Solo che, se non ci occupiamo di crisi climatica, non ha molto senso occuparci di tutto il resto. A volte il discorso prosegue: la crisi climatica non è proprio qualcosa di visibile. O si vede appena, in qualche temperatura anomala, in qualche pioggia che sembra troppo forte. Ma, per il resto, ad uno sguardo poco attento, sembra invisibile in superficie. O sembra arrivare solo dalle notizie di luoghi lontani in cui gli incendi divampano e la plastica riempie gli oceani, perché viviamo in una parte del mondo in cui ancora non si vede che dei pezzi stanno cadendo via.

Parlare di crisi climatica è molto difficile. Ma è anche fondamentale. E qui arriva la seconda parte della frase iniziale. Magnason sceglie di parlare del tempo e dell’acqua o, più che di acqua vera e propria, dei ghiacciai islandesi che i suoi nonni esploravano e che i suoi nipoti forse non vedranno più.

Oltre a nonni che partono ogni anno per spedizioni sui ghiacciai, Magnason racconta di uno zio che ha salvato una specie di coccodrilli, dei giochi sul tempo che fa con la figlia, facendola riflettere sugli anni che conoscerà lei e su quelli che ha conosciuto la bisnonna, e di una sorella di sua nonna che, nel 1930, ad Oxford fa la governante dei figli di uno sconosciuto professore di letteratura medievale che scrive un libro chiamato Lo Hobbit e le chiede di lasciare la porta aperta quando racconta antiche storie islandesi ai bambini, perché vuole ascoltarle anche lui. Parole che descrivono piccole cose.

“Che parole possiamo usare noi per l’aria che respiriamo, o per come il genere umano sta cambiando la composizione dell’atmosfera terrestre?” si chiede Magnason.

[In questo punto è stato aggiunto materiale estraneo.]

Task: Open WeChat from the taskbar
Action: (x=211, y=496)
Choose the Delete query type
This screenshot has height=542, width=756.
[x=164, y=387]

Quali parole usare per sentire veramente quello di cui parliamo, invece dello scollamento tra noi e le cose. A volte chiama in soccorso poesie o antichi miti islandesi, come quando racconta del poeta romantico islandese Helgi Valtýsson che canta la bellezza di Kringilsárrani, una distesa verde di cinquanta chilometri quadrati a seicento metri sopra il livello del mare.  

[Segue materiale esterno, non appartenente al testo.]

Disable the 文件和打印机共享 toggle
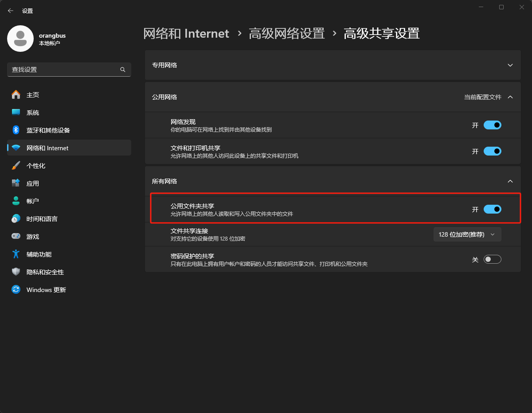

All’inizio degli anni duemila la maggior parte di Kringilsárrani è stata sommersa per creare una diga che alimenta una fabbrica statunitense di alluminio. Nell’estate del 2019 a Magnason viene chiesto di scrivere un memoriale su un ghiacciaio, Okjökull, il primo dei ghiacciai islandesi destinati a scomparire nei prossimi cento anni. Riflettendo su questi singoli avvenimenti, Magnason si chiede: “Come mai quando si prende in considerazione il quadro generale la reazione non è mille volte più forte?”.

Come si possono comprendere davvero le parole e tutte le loro implicazioni? Il quadro generale, spesso, è difficile da sentire. Si comprende, forse, in parte, ma si sente meno. Non si vede. Sembra invisibile. Ma la crisi climatica è già qui ed è visibile ogni giorno ovunque ognuno di noi si trovi. Partire dal particolare che ci tocca e ci fa male, da quel particolare di cui sentiamo la mancanza, da quel particolare di cui notiamo con dolore il cambiamento forse ci può far avvicinare a comprendere le implicazioni del quadro generale.

Il memoriale per il ghiacciaio finisce così: “Questo monumento attesta che noi sappiamo che cosa sta accadendo e che cosa deve essere fatto. Solo voi saprete se lo abbiamo fatto”.